The Energy Regulatory Commission (ERC) yesterday allowed Meralco and GNPower Dinginin Ltd. Co. (GNPD) to implement a 15-year power supply agreement (PSA) covering 100 megawatts (MW) starting today (August 26).
In a statement, the regulatory body said it adopted the proposed total base fee of P2.3055 per kilowatt-hour (kWh), which may still be adjusted based on the final decision of the ERC on the partnership, for purposes of interim relief.
ERC said it authorized Meralco and GNPD to proceed with the implementation of their PSA, which was first pursued in September 2024 following a competitive selection process (CSP).
Under the CSP, a distribution utility (DU) may only sign a PSA with a generation company after calling for and receiving at least two qualified bids from generation companies.

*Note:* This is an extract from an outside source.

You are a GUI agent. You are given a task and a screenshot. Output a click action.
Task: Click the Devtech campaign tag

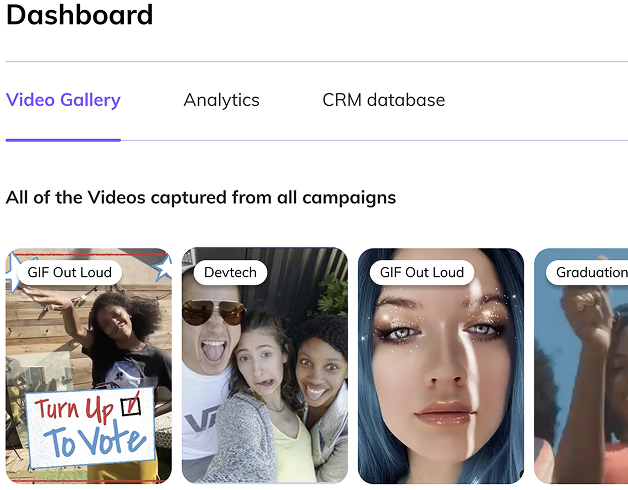point(230,272)
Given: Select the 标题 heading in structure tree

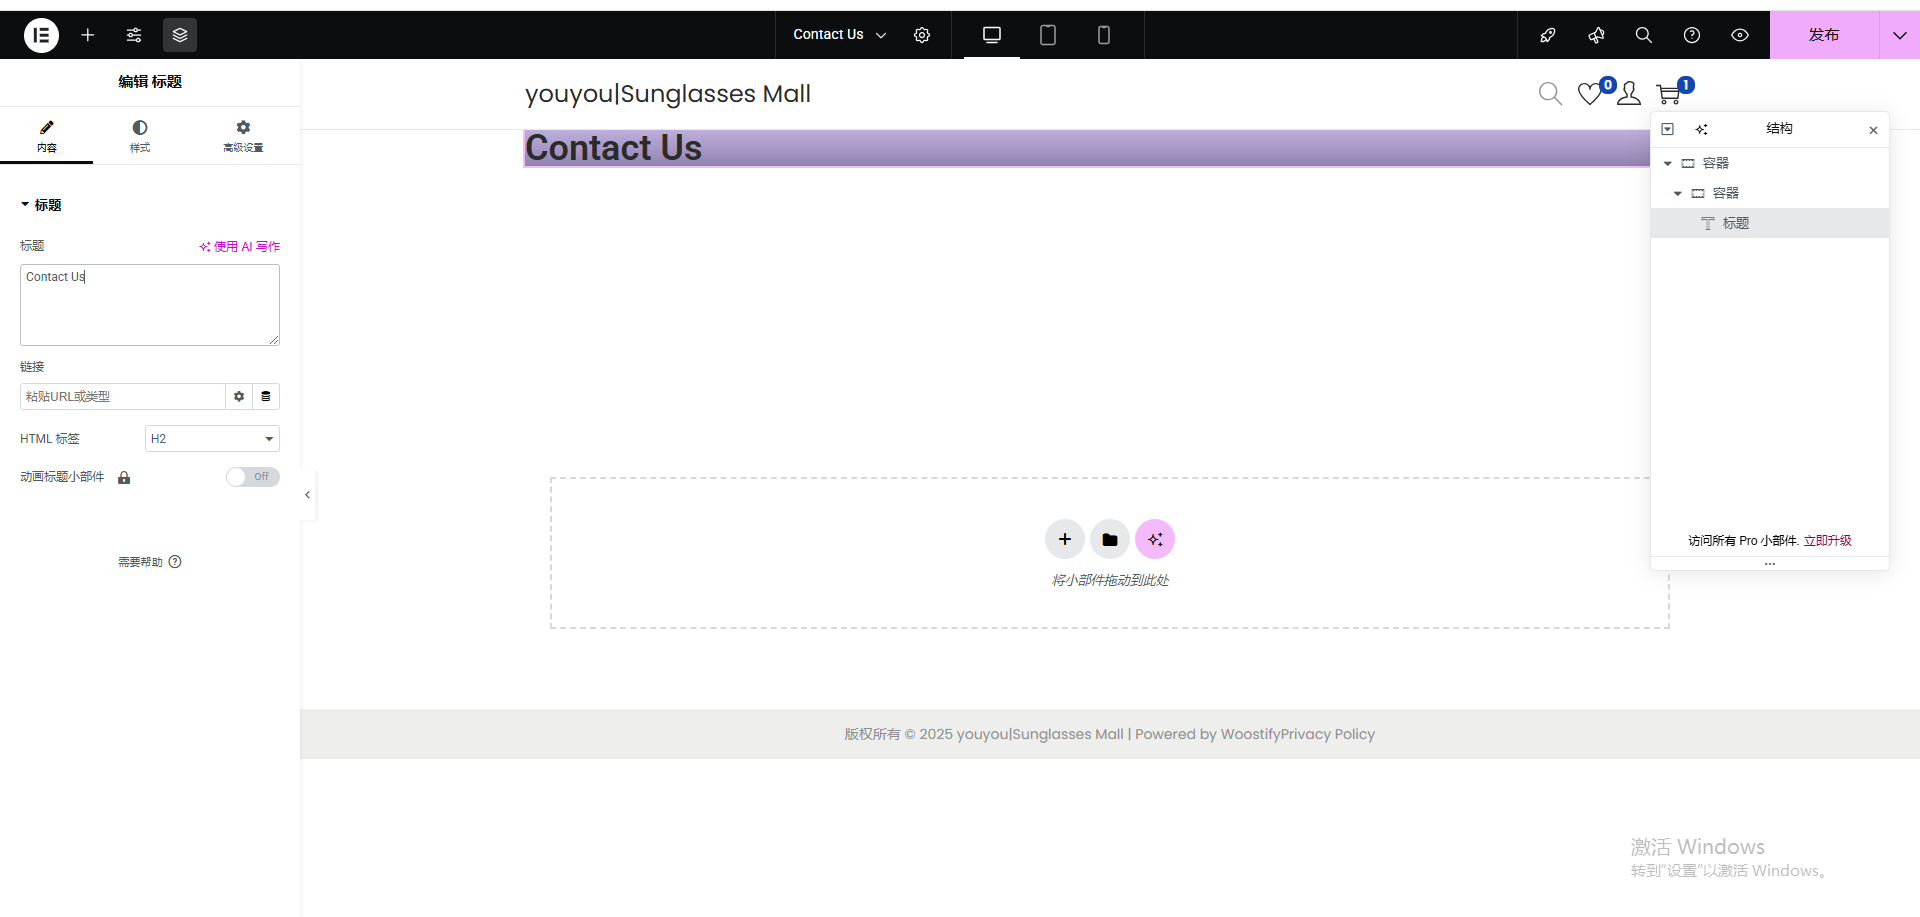Looking at the screenshot, I should point(1735,223).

The DU will only be allowed to have direct negotiations with other power suppliers after at least two failed bidding procedures.
“The commission considered several parameters in granting the provisional relief, including compliance with the Department of Energy’s CSP rules and the ERC’s CSP Guidelines, the supply-demand scenario, the PSA’s salient features, bid price, and the PSA rate,” the ERC explained.
The regulatory body added that, based on its assessment of the evidence submitted by the parties, it found merit in allowing the parties to implement their PSA pending the issuance of the final decision in the case.
“Granting this interim relief enables vital power supply agreements to proceed, while we continue to exercise due diligence before issuing a final ruling,” ERC chair Francis Saturnino Juan explained.
He added that the move “balances” consumer protection with the need for a stable and competitively priced electricity supply.
Meanwhile, in a separate order, the ERC asked Meralco and First Gas Power Corp. (FGPC) to explain whether their requested extension of contract will not result in excess contracted capacity for the DU.
The ERC said the parties must also provide a simulation of the impact of the requested contract extension on generation charges.
Last May, FGPC sought the approval of the ERC for the extension of its power purchase agreement (PPA) with Meralco covering a 1,000 MW capacity from the Santa Rita natural gas-fired power plant in Batangas.
FGPC said then that the PPA may be extended without the conduct of a CSP, pursuant to Article 2.2 of the PPA that was signed with Meralco on January 9, 1997.
The company defended then that the extension of the contract would not require the conduct of a CSP as the PPA was approved years before the move was first required by the Department of Energy and mandated by the Supreme Court in 2019.
The court ruling required all DUs to conduct a CSP for PSAs filed on or after June 30, 2015, to ensure transparent, competitive, and least-cost electricity procurement for the benefit of consumers.